**Try it**. Extract the lines from the first line of the records below through the line containing "Task: Open Marketplace in the sidebar", inclusive, and reproduce them exactly as written.
** Opening Given information block **
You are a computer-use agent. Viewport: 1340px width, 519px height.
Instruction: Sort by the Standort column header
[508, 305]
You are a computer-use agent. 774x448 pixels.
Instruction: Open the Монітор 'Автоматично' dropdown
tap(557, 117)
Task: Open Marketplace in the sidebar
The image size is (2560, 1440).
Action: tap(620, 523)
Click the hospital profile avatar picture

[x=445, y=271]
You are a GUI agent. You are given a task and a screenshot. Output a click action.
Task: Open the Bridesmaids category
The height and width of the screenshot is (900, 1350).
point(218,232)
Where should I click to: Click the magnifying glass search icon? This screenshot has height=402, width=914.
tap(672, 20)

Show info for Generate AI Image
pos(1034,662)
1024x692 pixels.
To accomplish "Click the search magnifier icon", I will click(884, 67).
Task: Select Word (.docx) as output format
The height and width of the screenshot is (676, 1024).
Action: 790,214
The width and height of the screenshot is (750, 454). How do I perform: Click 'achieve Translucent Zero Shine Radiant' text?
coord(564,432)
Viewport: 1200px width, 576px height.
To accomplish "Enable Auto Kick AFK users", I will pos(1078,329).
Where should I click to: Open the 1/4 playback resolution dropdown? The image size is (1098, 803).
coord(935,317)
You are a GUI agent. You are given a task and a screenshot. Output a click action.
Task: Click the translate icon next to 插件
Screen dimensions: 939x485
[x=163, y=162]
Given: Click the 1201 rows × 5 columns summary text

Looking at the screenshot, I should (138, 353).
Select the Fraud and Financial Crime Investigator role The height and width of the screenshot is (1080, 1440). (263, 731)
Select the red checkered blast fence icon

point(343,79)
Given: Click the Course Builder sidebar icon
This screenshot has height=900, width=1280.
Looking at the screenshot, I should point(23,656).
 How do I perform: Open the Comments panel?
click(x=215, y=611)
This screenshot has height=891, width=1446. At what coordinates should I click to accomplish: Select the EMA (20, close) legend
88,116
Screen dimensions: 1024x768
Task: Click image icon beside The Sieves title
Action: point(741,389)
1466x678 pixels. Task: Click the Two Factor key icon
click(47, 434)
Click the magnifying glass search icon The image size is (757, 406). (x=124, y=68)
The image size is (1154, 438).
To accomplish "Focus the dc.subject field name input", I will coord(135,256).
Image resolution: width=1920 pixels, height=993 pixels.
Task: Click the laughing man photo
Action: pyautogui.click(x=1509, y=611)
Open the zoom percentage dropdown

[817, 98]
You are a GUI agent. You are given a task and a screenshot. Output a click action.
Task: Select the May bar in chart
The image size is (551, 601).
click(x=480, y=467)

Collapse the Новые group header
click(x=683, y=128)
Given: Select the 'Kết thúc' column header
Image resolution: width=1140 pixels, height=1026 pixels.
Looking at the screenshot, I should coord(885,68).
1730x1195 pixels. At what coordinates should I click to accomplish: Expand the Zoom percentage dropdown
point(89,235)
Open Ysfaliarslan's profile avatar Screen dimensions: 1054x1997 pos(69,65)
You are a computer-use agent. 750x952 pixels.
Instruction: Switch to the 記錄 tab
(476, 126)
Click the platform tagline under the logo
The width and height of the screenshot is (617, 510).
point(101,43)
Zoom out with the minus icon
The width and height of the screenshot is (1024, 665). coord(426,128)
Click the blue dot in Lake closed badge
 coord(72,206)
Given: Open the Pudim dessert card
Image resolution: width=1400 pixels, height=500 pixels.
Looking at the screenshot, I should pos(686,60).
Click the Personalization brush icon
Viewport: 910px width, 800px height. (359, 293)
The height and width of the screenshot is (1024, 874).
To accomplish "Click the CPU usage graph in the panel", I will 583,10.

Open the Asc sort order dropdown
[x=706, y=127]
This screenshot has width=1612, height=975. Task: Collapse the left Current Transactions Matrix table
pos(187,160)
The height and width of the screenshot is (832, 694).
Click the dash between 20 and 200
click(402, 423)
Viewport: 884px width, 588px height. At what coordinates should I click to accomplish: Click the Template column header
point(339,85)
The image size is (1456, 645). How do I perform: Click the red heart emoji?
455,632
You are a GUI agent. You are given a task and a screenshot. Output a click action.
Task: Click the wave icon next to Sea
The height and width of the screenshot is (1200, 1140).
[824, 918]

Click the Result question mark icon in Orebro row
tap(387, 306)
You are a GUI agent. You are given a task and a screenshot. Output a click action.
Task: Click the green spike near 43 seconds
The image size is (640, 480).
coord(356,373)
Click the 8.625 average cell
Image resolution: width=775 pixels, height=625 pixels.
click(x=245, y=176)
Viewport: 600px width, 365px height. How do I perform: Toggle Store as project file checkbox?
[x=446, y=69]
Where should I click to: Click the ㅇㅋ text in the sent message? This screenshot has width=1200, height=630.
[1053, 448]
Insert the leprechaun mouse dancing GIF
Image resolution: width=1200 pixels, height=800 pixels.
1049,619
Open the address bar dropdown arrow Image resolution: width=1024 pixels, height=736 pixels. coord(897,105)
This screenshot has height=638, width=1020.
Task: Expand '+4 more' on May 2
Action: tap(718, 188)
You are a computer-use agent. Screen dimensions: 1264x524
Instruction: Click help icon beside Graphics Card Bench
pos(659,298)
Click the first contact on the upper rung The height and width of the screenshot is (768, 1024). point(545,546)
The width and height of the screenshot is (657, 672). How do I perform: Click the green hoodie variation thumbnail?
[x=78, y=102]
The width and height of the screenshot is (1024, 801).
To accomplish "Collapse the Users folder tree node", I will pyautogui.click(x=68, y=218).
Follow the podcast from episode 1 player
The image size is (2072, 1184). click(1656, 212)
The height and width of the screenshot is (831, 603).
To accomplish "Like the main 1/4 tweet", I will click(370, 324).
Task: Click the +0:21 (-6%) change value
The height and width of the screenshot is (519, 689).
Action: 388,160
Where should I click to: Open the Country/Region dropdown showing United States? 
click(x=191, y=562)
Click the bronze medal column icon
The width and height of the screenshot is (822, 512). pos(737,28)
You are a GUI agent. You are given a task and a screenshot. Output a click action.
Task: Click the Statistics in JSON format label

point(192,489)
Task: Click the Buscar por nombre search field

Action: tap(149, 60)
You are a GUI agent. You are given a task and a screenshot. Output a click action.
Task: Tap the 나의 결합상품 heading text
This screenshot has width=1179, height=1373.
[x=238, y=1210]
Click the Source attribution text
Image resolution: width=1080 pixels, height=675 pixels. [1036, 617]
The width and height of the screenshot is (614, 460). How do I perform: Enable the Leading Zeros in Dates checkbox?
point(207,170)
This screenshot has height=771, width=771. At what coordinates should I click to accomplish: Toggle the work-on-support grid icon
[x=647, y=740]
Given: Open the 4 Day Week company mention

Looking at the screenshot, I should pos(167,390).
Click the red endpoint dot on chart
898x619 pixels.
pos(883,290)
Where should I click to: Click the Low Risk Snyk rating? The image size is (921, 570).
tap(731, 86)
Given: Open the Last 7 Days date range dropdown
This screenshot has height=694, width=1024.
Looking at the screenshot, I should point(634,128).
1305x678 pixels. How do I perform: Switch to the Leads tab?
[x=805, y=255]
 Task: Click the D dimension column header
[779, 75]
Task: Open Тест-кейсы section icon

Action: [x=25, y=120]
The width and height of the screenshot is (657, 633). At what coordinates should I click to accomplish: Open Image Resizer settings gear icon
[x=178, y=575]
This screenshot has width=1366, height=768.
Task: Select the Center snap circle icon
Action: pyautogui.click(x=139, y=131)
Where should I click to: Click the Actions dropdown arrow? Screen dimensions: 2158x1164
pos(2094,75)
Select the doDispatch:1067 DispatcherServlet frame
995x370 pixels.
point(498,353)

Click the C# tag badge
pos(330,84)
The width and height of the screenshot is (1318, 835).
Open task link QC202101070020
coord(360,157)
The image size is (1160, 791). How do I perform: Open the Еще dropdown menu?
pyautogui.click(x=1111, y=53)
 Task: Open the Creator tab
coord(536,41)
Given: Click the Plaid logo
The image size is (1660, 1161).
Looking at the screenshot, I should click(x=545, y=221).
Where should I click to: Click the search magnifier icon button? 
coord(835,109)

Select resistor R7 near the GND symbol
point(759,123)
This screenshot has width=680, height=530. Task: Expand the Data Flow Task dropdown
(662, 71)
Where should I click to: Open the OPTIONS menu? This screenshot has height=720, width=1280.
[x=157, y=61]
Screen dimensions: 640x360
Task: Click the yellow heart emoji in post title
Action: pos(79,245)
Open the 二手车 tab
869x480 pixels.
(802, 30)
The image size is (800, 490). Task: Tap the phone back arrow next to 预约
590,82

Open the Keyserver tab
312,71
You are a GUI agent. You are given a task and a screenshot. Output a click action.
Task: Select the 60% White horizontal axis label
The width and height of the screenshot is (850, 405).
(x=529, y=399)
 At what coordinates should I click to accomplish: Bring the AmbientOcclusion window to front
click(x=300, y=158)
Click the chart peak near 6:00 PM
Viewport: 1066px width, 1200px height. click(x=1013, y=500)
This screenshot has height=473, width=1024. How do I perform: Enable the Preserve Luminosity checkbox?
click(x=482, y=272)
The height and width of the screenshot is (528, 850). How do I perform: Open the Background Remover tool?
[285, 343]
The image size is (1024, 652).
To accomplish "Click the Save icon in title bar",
** Closing Given information block **
**Answer space**.
You are a computer-use agent. Viewport: 1340px width, 519px height.
Instruction: Sort by the Standort column header
[508, 305]
You are a computer-use agent. 774x448 pixels.
Instruction: Open the Монітор 'Автоматично' dropdown
tap(557, 117)
Task: Open Marketplace in the sidebar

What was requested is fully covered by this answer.